Work required ▸ Reproduce the lines below with every occurrence of "Identify" replaced by "Determine" and all else unchanged. Omit the pictures.
--
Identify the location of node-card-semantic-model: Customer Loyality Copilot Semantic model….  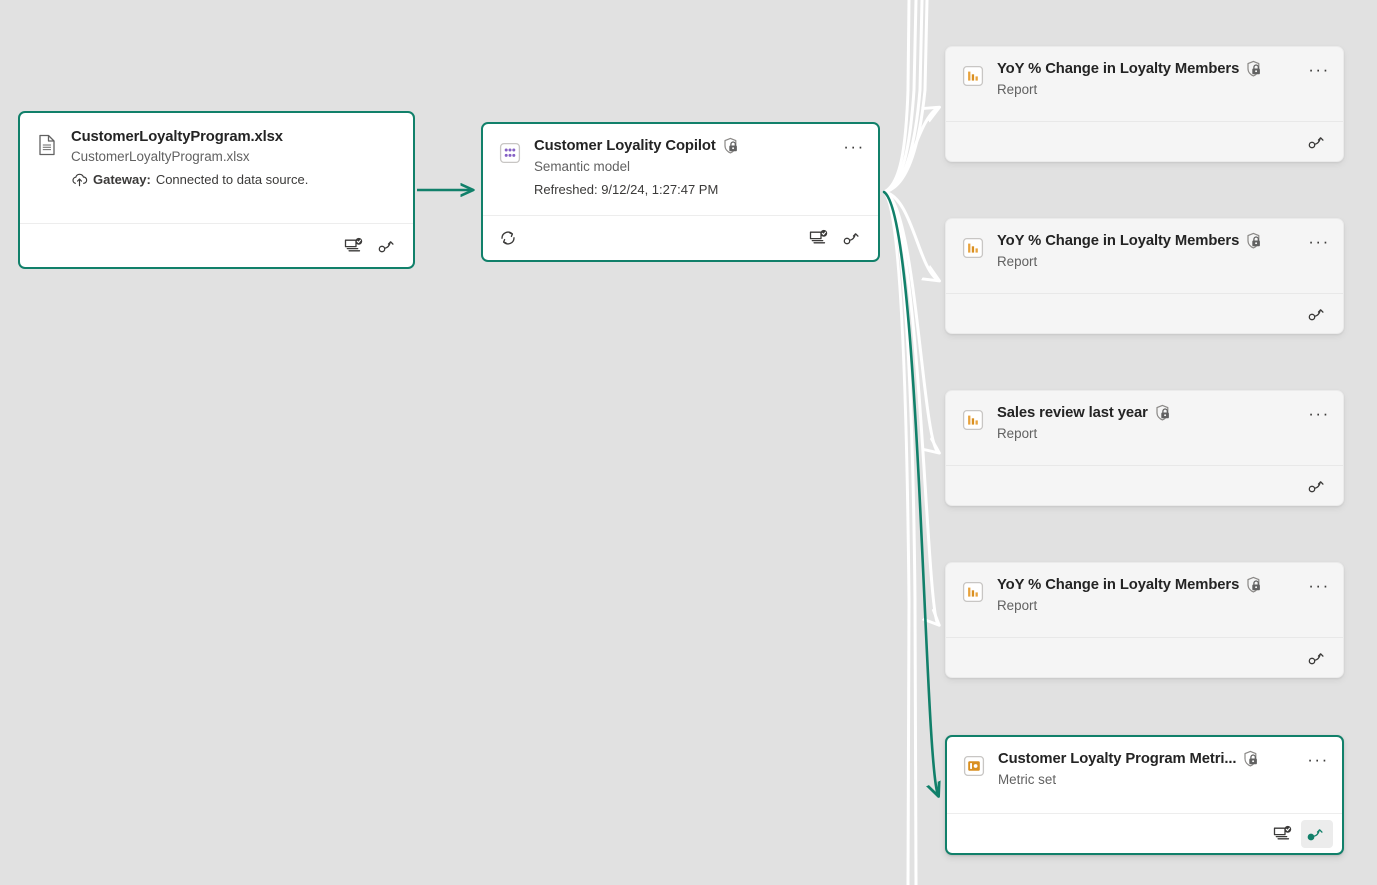
(680, 192).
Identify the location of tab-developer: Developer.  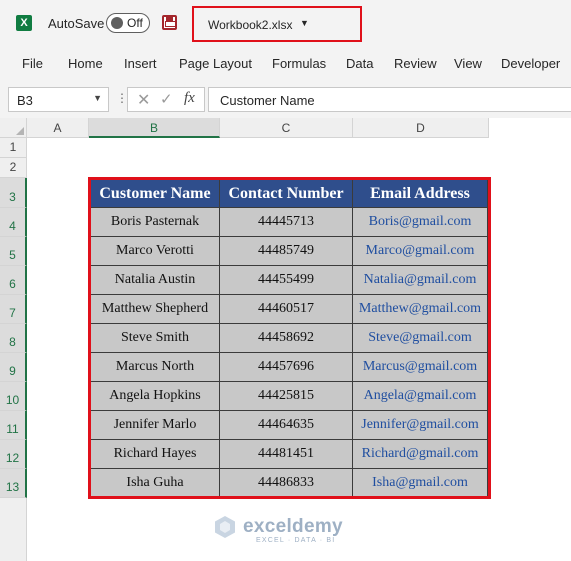
(530, 64).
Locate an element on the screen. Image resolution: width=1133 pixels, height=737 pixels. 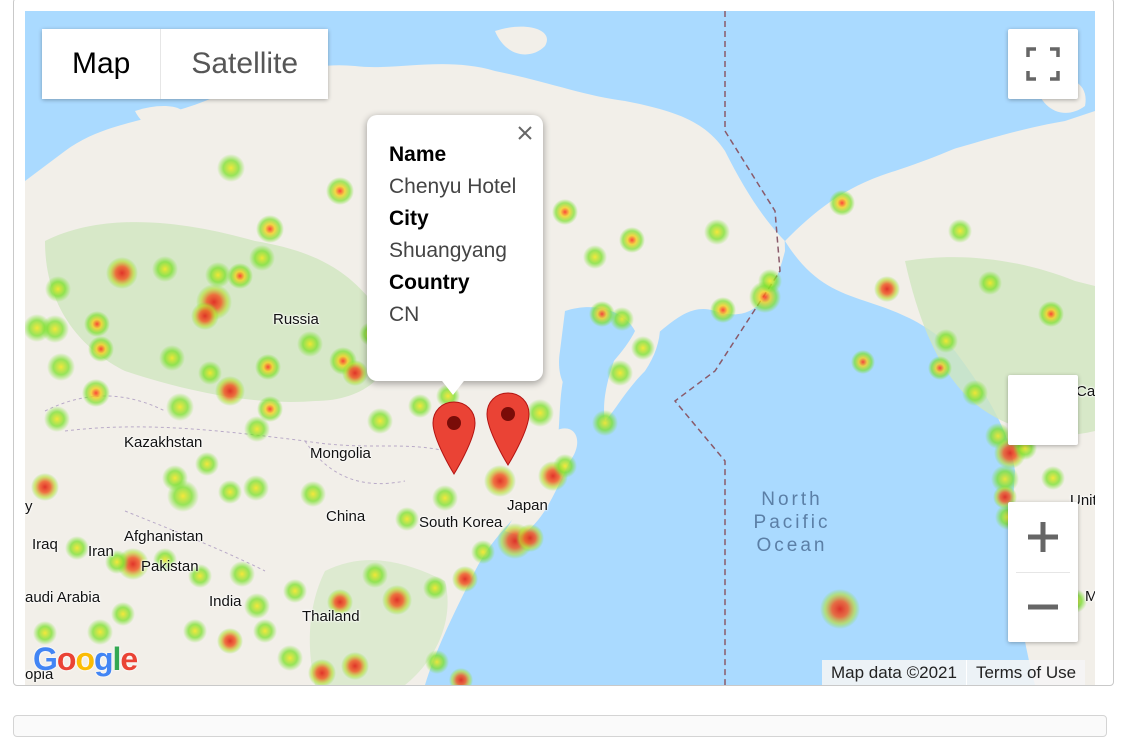
label-russia: Russia is located at coordinates (296, 320).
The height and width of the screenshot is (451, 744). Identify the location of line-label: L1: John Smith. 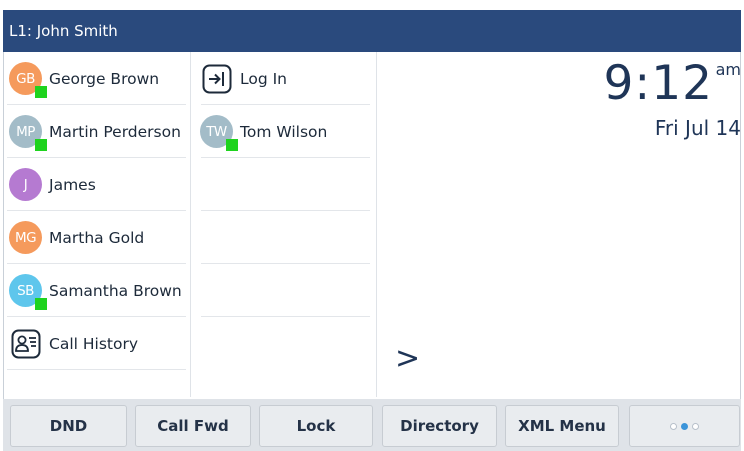
(64, 31).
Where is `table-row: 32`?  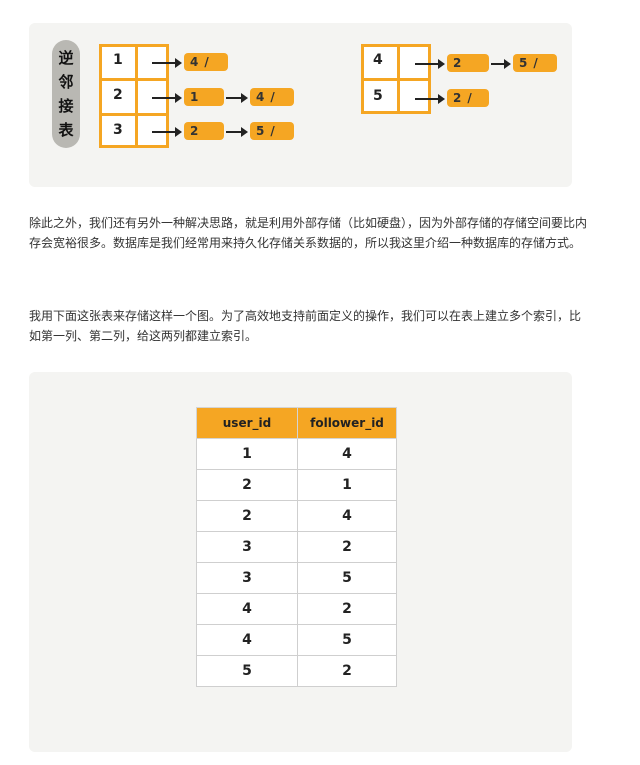
table-row: 32 is located at coordinates (296, 547).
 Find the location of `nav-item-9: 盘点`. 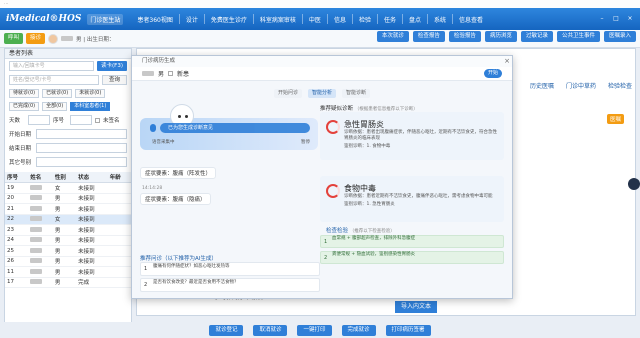

nav-item-9: 盘点 is located at coordinates (415, 20).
--
Task output ▸
Determine the location of node-card-semantic-model: Customer Loyality Copilot Semantic model….  
(680, 192).
Determine the location of tab-developer: Developer.  
(530, 64).
Locate an element on the screen. Image resolution: width=1133 pixels, height=737 pixels. 
label-russia: Russia is located at coordinates (296, 320).
The height and width of the screenshot is (451, 744). Determine the location of line-label: L1: John Smith. 
(64, 31).
Where is `table-row: 32`?  
table-row: 32 is located at coordinates (296, 547).
 Find the location of `nav-item-9: 盘点`. 

nav-item-9: 盘点 is located at coordinates (415, 20).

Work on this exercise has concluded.